The plaintiffs brought an action against the defendants, claiming that the negligent operation of a motor vehicle driven by one of them had caused a rear end collision with the named plaintiff's1 automobile while it was stopped at an intersection. The trial court granted the plaintiffs’ motion for summary judgment on liability, and the case was tried to a jury solely on the issue of damages.2

The jury awarded the plaintiff $583 in damages, although he claimed $2083 in medical expenses alone. The plaintiff also claimed damages for lost wages, future earning capacity, and pain and suffering. The plaintiff’s motion to set aside the verdict was denied, and the plaintiff appeals from the judgment rendered on the jury’s verdict.

On review, our task is confined to determining whether the trial court abused its discretion in refusing to set aside the verdict.
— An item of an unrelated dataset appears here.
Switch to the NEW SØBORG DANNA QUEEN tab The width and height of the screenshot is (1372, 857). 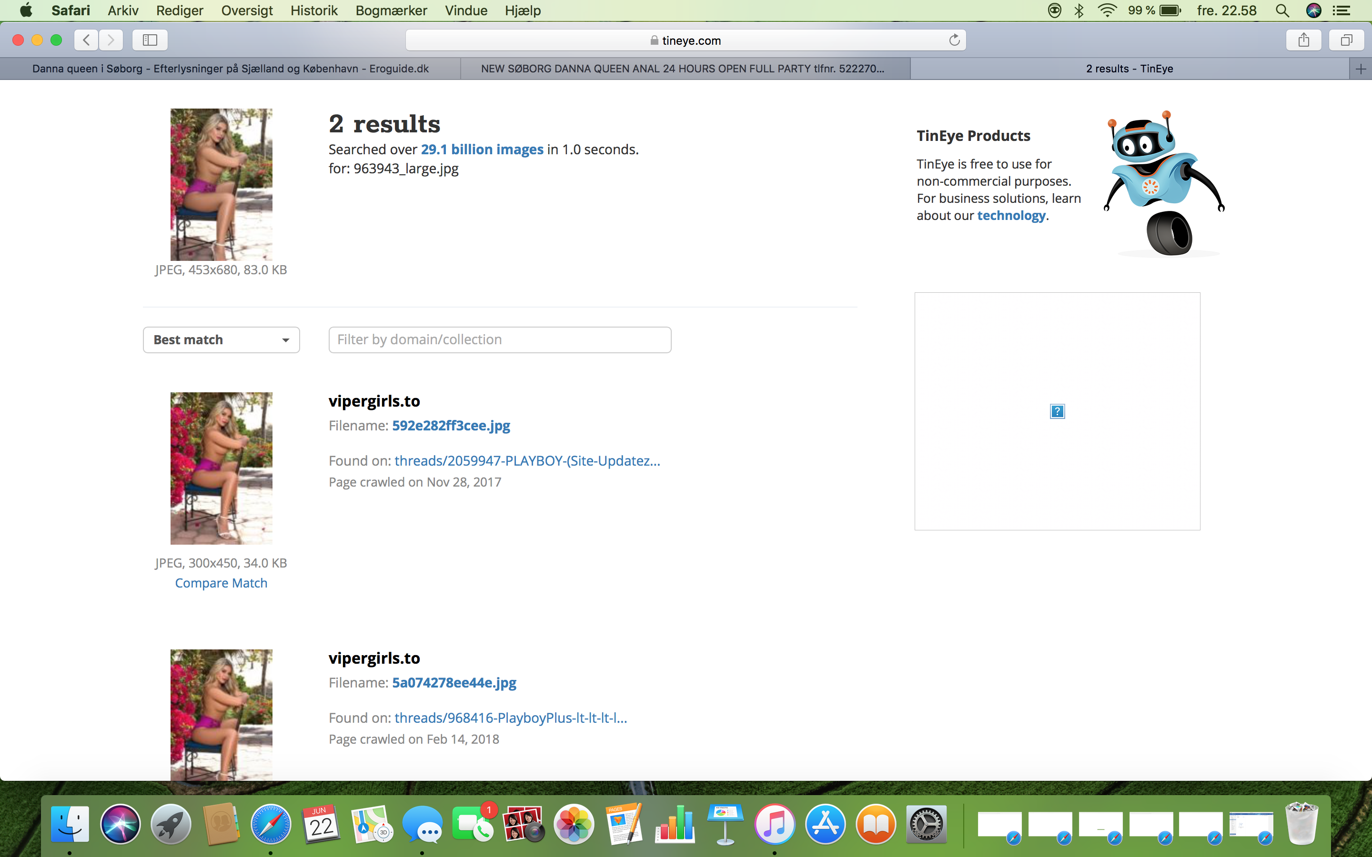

Our review involves an examination of the record in a light most favorable to sustaining the verdict. Herb v. Kerr, 190 Conn. 136, 140, 459 A.2d 521 (1983). The standard by which our examination is measured is “ ‘whether the verdict so shocks the sense of justice as to compel the conclusion that the jury were influenced by partiality, prejudice, mistake or corruption. ’ ” Zarrelli v. Barnum Festival Society, Inc., 6 Conn. App. 322, 327, 505 A.2d 25, cert. denied, 200 Conn. 801, 509 A.2d 516 (1986), quoting Briggs v. Becker, 101 Conn. 62, 66-67, 124 A. 826 (1924). “ ‘The trial court’s refusal to set aside [a] jury *661verdict is entitled to great weight and every reasonable presumption should be given in favor of its correctness.’ Kalleher v. Orr, 183 Conn. 125, 127, 438 A.2d 843 (1981); Waldron v. Raccio, 166 Conn. 608, 618, 353 A.2d 770 (1974). This is so because ‘[fjrom the vantage point of the trial bench, a presiding judge can sense the atmosphere of a trial and can apprehend far better than [an appellate court] can, on the printed record, what factors, if any, could have improperly influenced the jury.’ Birgel v. Heintz, 163 Conn. 23, 26, 301 A.2d 249 (1972).” Zarrelli v. Barnum Festival Society, Inc., supra.

The facts in this case relating to the damages suffered by the plaintiff were hotly disputed. His testimony, beginning with his description of the impact of the cars and continuing through his recitation of medical expenses and employment related damages, was contradicted by a coplaintiff, by records of medical expenses claimed in an unrelated incident, and by his employment records. The testimony of his medical experts was undermined at trial by the revelation that he had failed to tell them about related injuries. One injury was incurred two weeks prior to the alleged injury which is the subject of this appeal and another was incurred subsequently. That the jury chose to disbelieve the testimony of the plaintiff, and of his experts, as to his medical damages is not evidence of prejudice, partiality, mistake or corruption.

The trial court did not abuse its discretion by denying the motion to set aside the verdict, as the evidence presented at trial reasonably supported the verdict. See Zimny v. Cooper-Jarrett, Inc., 8 Conn. App. 407, 437, 513 A.2d 1235 (1986). “The concurrence of the judgments of the judge and the jury, who saw the witnesses and heard the testimony, is a powerful argument for *662sustaining the action of the trial court.” Chanosky v. City Building Supply Co., 152 Conn. 642, 643, 211 A.2d 141 (1965).

There is no error.

In this opinion the other judges concurred.

The other plaintiffs, John Taddei, Jr., and Frances Taddei, have not appealed and the judgments for them, rendered on the jury’s verdict, are not involved in this appeal. In this opinion, we will refer to John Taddei, Sr., as the plaintiff.

The defendants’ cross appeal, claiming error in the granting of summary judgment, was filed contingent upon a reversal of the judgment from which the plaintiff appeals, and therefore, need not be addressed, in view of this court's decision on. the appeal.